▶ _Activity_: The expected reply is all of the data, returned exactly.
====== Materials provided ======
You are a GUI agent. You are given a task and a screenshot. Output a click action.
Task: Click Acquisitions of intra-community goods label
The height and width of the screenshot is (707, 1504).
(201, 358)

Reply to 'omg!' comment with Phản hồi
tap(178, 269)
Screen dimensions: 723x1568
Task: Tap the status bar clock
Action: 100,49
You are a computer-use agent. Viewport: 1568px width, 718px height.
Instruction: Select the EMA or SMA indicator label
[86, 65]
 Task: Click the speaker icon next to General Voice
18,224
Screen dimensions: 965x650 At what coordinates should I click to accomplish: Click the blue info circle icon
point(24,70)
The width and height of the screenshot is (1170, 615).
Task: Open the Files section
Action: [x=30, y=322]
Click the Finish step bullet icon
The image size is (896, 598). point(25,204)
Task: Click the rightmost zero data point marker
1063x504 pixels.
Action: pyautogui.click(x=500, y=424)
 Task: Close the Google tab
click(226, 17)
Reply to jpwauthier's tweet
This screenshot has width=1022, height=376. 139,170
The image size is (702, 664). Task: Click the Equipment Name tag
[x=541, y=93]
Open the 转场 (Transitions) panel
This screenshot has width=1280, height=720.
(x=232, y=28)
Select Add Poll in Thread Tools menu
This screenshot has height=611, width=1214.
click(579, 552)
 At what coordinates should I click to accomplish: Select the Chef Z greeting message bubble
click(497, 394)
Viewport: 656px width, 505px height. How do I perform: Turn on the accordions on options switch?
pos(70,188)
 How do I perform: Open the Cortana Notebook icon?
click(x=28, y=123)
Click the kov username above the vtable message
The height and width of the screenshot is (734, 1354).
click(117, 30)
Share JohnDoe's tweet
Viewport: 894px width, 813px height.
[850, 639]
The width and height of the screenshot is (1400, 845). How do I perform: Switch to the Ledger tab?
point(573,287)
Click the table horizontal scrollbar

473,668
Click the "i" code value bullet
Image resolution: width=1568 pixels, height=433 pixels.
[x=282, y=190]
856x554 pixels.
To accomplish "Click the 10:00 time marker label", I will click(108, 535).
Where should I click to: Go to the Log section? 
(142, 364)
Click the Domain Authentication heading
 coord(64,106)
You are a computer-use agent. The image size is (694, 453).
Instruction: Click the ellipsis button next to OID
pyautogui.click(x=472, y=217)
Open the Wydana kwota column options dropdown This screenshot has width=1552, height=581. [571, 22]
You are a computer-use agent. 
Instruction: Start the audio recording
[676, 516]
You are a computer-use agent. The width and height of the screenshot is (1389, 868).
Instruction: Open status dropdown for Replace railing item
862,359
======
▶ _Your response_:
You are a GUI agent. You are given a task and a screenshot. Output a click action.
Task: Click Acquisitions of intra-community goods label
The height and width of the screenshot is (707, 1504).
(201, 358)

Reply to 'omg!' comment with Phản hồi
tap(178, 269)
Screen dimensions: 723x1568
Task: Tap the status bar clock
Action: 100,49
You are a computer-use agent. Viewport: 1568px width, 718px height.
Instruction: Select the EMA or SMA indicator label
[86, 65]
 Task: Click the speaker icon next to General Voice
18,224
Screen dimensions: 965x650 At what coordinates should I click to accomplish: Click the blue info circle icon
point(24,70)
The width and height of the screenshot is (1170, 615).
Task: Open the Files section
Action: [x=30, y=322]
Click the Finish step bullet icon
The image size is (896, 598). point(25,204)
Task: Click the rightmost zero data point marker
1063x504 pixels.
Action: pyautogui.click(x=500, y=424)
 Task: Close the Google tab
click(226, 17)
Reply to jpwauthier's tweet
This screenshot has width=1022, height=376. 139,170
The image size is (702, 664). Task: Click the Equipment Name tag
[x=541, y=93]
Open the 转场 (Transitions) panel
This screenshot has width=1280, height=720.
(x=232, y=28)
Select Add Poll in Thread Tools menu
This screenshot has height=611, width=1214.
click(579, 552)
 At what coordinates should I click to accomplish: Select the Chef Z greeting message bubble
click(497, 394)
Viewport: 656px width, 505px height. How do I perform: Turn on the accordions on options switch?
pos(70,188)
 How do I perform: Open the Cortana Notebook icon?
click(x=28, y=123)
Click the kov username above the vtable message
The height and width of the screenshot is (734, 1354).
click(117, 30)
Share JohnDoe's tweet
Viewport: 894px width, 813px height.
[850, 639]
The width and height of the screenshot is (1400, 845). How do I perform: Switch to the Ledger tab?
point(573,287)
Click the table horizontal scrollbar

473,668
Click the "i" code value bullet
Image resolution: width=1568 pixels, height=433 pixels.
[x=282, y=190]
856x554 pixels.
To accomplish "Click the 10:00 time marker label", I will click(108, 535).
Where should I click to: Go to the Log section? 
(142, 364)
Click the Domain Authentication heading
 coord(64,106)
You are a computer-use agent. The image size is (694, 453).
Instruction: Click the ellipsis button next to OID
pyautogui.click(x=472, y=217)
Open the Wydana kwota column options dropdown This screenshot has width=1552, height=581. [571, 22]
You are a computer-use agent. 
Instruction: Start the audio recording
[676, 516]
You are a computer-use agent. The width and height of the screenshot is (1389, 868).
Instruction: Open status dropdown for Replace railing item
862,359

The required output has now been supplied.